Text section:
Squeeze on health funds, say activists
Health activists today decried the budget initiatives and outlay for the healthcare sector as "disappointing and directionless", calling the proposal for a government-supported dialysis programme an arbitrary and piecemeal approach to health-care services.
The Jan Swasthya Abhiyan (JSA), a consortium of doctors and health activists, said the increase in the 2016-17 allocation for health from about Rs 32,000 crore to Rs 37,000 crore, if adjusted for inflation, represents a mere 8 per cent increase.
The budget has proposed initiatives to provide a health cover of Rs 1 lakh per family, use government funds to expand dialysis services to all district hospitals and excise duty incentives to lower the cost of dialysis, and add 3,000 shops selling inexpensive medicines.
Health minister J.P. Nadda had said yesterday that the health ministry was "completely geared up" to implement the schemes announced. He said the health protection scheme and the 3,000 "jan aushadi" stores that would provide inexpensive generic medicines would help lower households' out-of-pocket expenditure on health care.
But the JSA has pointed out that the outlay for the flagship health programme --- the National Health Mission, that covers a range of services including maternal and child health, immunisation, disease surveillance and control, among others --- has increased from Rs 19,135 crore last year to Rs 19,437 crore for 2016-17.
"When we take into account the impacts of inflation and increase in population, the change in allocation actually represents a six to seven per cent decrease in per capita allocation for the health mission," said Amit Sengupta, a physician and coordinator of the JSA.
The JSA said this effective decline in per capita funds appears to reflect a government move to choke financial resources available for public health services under the National Health Mission.
"The budget proposals are in line with the philosophy that the government's role should mainly be that of a regulator and manager of healthcare services," Sengupta told PG Times. "Instead of substantially increasing public funds for health, the government is encouraging the role of the private sector role."

Given data:
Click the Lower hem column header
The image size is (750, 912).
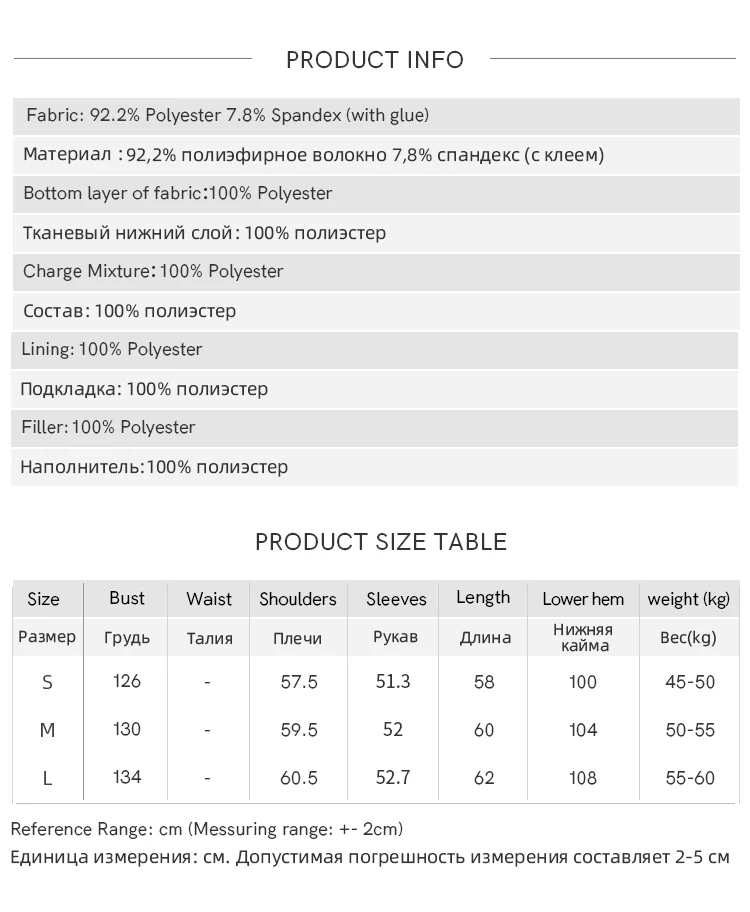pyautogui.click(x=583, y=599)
==
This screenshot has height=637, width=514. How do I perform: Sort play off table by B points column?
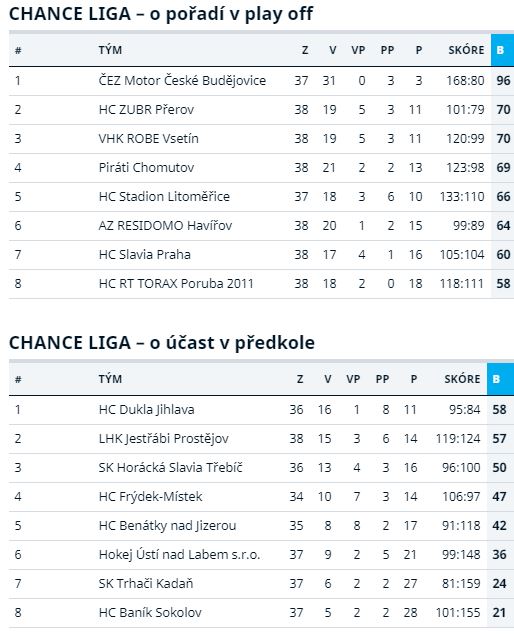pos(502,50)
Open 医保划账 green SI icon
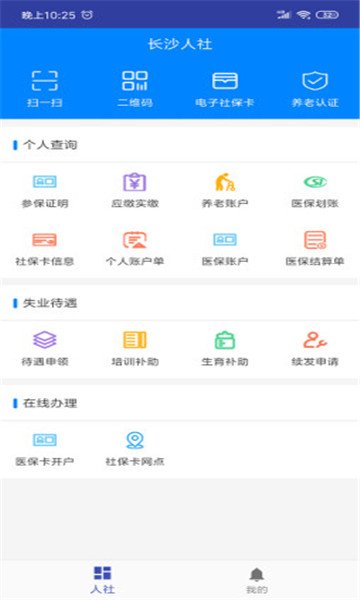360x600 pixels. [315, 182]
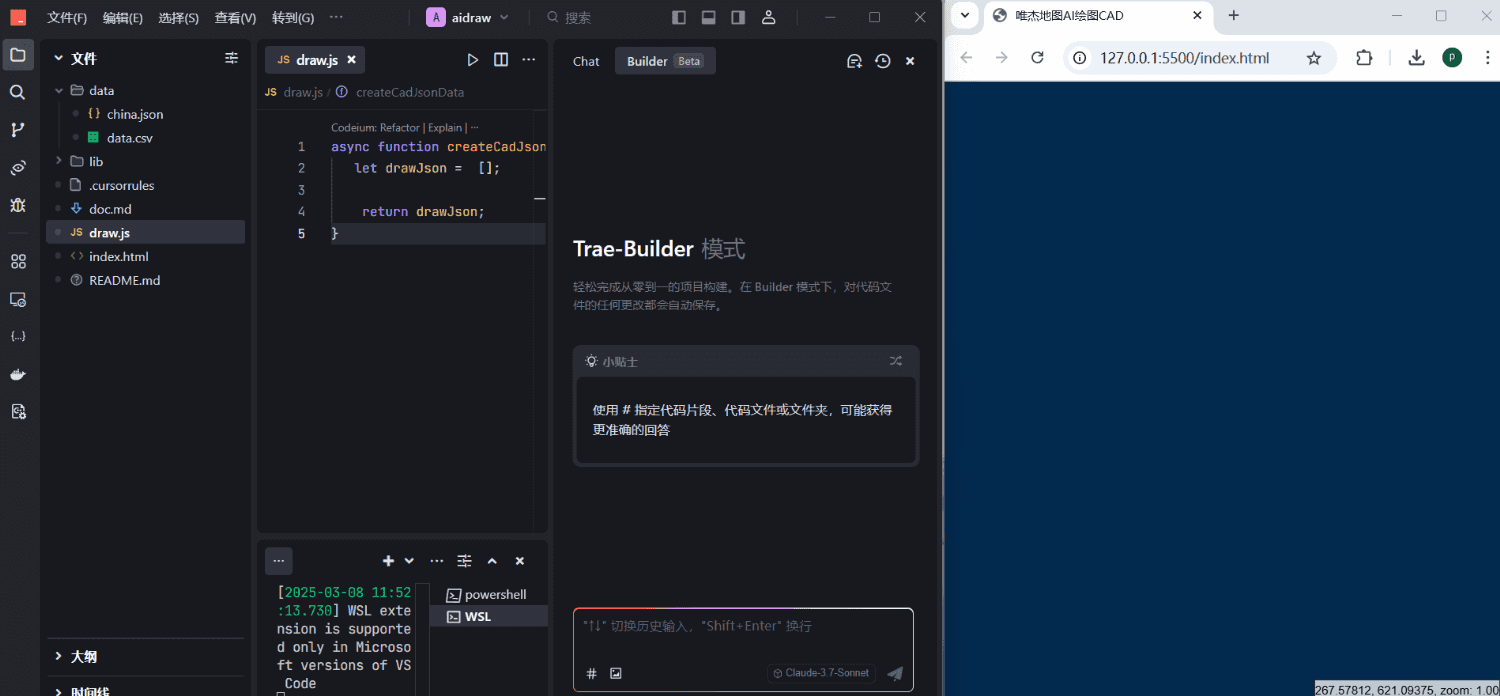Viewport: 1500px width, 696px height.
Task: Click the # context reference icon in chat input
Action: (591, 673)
==
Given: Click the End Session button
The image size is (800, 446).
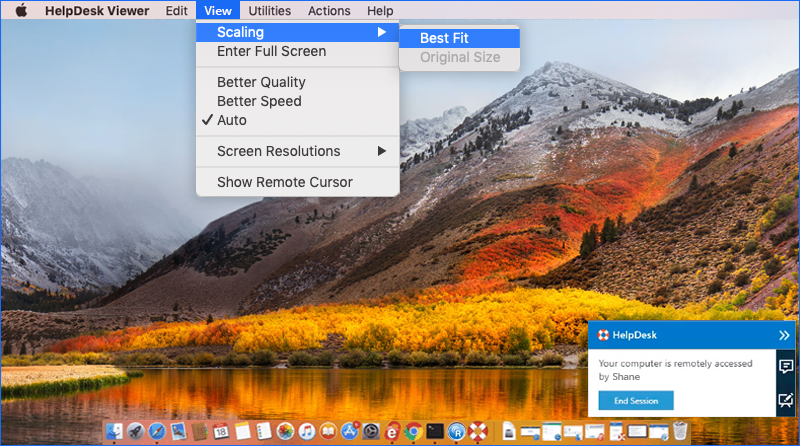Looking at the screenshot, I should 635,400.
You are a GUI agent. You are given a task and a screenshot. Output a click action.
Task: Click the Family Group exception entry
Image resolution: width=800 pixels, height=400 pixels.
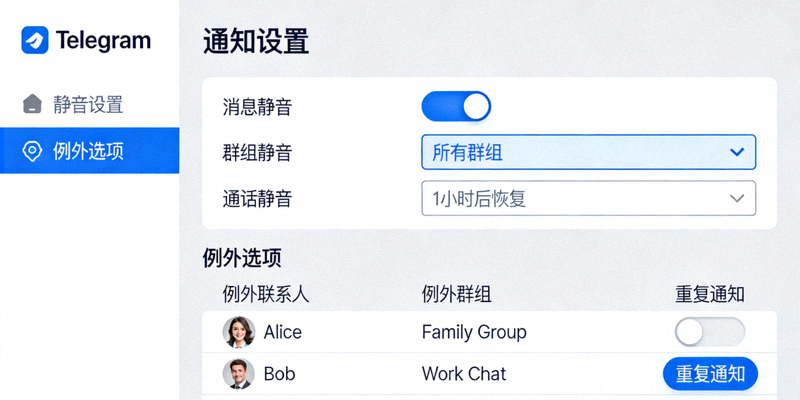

Action item: In the health budget article, what is the outlay for the National Health Mission for 2016-17? The entries come from a different source than the article.

Response: Rs 19,437 crore